Passing on to Pride Hill—so named from a local family of that ilk who lived in a mansion hard by—we presently descry a narrow thoroughfare, looking for all the world like a bit of some mediæval city. This is Butcher Row, a quaint, old-time byway, whose ancient timbered houses lean this way or that, in sociable good-fellowship, above the little shops that flank the lane. A sketch of Butcher Row forms the frontispiece to this volume.
'There they stand, crowding together, with overhanging gables, queer dormer windows, and panelled fronts; a curious chequer-work, wherein the broad black lines are displayed upright, horizontal and diagonal, with varied artifice. And here and there a bracket catches the eye, or a pent-house roof and railed recesses, and breadths of ornament on fascia and cornice. The ground-floors recede, and shops are gloomy, and ceilings low; and upstairs you find the same want of height and breadth of window, by which the olden time contrived to favour at once the picturesque, and the plague.'
Far aloft soars the graceful spire of St. Alkmond's Church, ('Stalkmun's,' in the vernacular), the nave whereof was pulled down in a panic a century ago, after its neighbour St.
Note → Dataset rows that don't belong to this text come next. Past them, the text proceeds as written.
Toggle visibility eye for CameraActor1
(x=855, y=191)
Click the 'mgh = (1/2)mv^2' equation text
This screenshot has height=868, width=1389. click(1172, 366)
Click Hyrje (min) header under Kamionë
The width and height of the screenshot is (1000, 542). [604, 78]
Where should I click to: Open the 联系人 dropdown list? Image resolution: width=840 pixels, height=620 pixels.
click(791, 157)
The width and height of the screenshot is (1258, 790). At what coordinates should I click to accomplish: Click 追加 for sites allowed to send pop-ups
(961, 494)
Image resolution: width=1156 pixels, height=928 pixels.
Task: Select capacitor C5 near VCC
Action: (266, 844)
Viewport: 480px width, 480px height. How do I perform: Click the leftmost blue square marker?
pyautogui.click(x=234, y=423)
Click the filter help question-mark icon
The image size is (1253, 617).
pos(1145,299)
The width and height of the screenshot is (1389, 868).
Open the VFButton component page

Chad's had fallen, and rebuilt in the contemptible 'style' of that period.
'In the yere 1533,' as an old chronicler tells, 'uppon Twelffe daye, in Shrowsburie, the Dyvyll appearyd in Saint Alkmond's churche there, when the preest was at High Masse, with great tempeste and Darknesse, soe that as he passyd through, he mountyd upp the Steeple in the sayd churche, tering the wyers of the clocke, and put the prynt of his Clawes uppon the 4th Bell, and tooke one of the pynnacles awaye with hym, and for the Tyme stayde all the Bells in the churches within the sayde Towne, that they could neyther toll nor ringe.'
The corner building at the farther end of Butcher Row is an excellent example of a mediæval town-house; and the beautiful though sadly defaced carvings about its door-jambs, windows and gables, are as good as they are rare of their kind. There is reason to suppose the Abbots of Lilleshall made this their city abode, and that the chantry priests of the Holy Cross found shelter in its ancient chambers.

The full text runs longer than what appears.